The Pew Research Center released the results of a wide-ranging public opinion poll based on interviews with some 800 Mexicans (the study is part of their larger Global Attitudes Project). It finds strong continued support for military – 83 percent favor their role in the drug war – and for U.S.-Mexico security cooperation, with nearly 3 in 4 Mexicans supporting U.S. training and weapons for national security forces. Calderón, despite an economic recession and ever more bloody drug war, still enjoys the confidence of a majority of Mexicans, with 57% saying they view his political influence in a positive light. While these numbers look bad vis-à-vis past Mexican presidents entering their last term in office, other Western Hemisphere leaders (Barack Obama and Sebastian Piñera, for example) would be quite pleased with such levels of support.

A recent survey of the Guatemalan judiciary, on the other hand, paints rule of law institutions in a much more more troubling light.
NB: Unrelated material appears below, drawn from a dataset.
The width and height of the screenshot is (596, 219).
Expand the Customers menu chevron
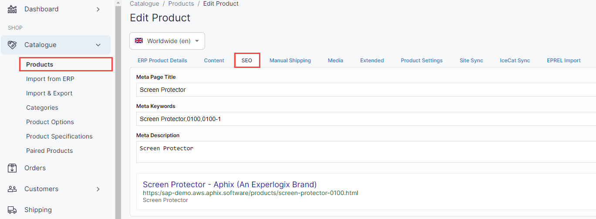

The Plaza Pública study shows that overall Guatemalans see judges as corrupt, controlled (by vested economic interests and other political elites), and inefficient.

This Cefeidas Group report provides an update on the Argentine elections, where Cristina Fernández de Kirchner looks even more likely to win a second term in the October 23rd election, due in part to the weakness of the opposition.

On a different note, Rolling Stone has an in-depth and well written article about La Barbie, a native Texan who rose to become the top drug kingpin in Acapulco. The behind the scenes narrative of his rise and fall shows why going after kingpins will not, on its own, make Mexico safer.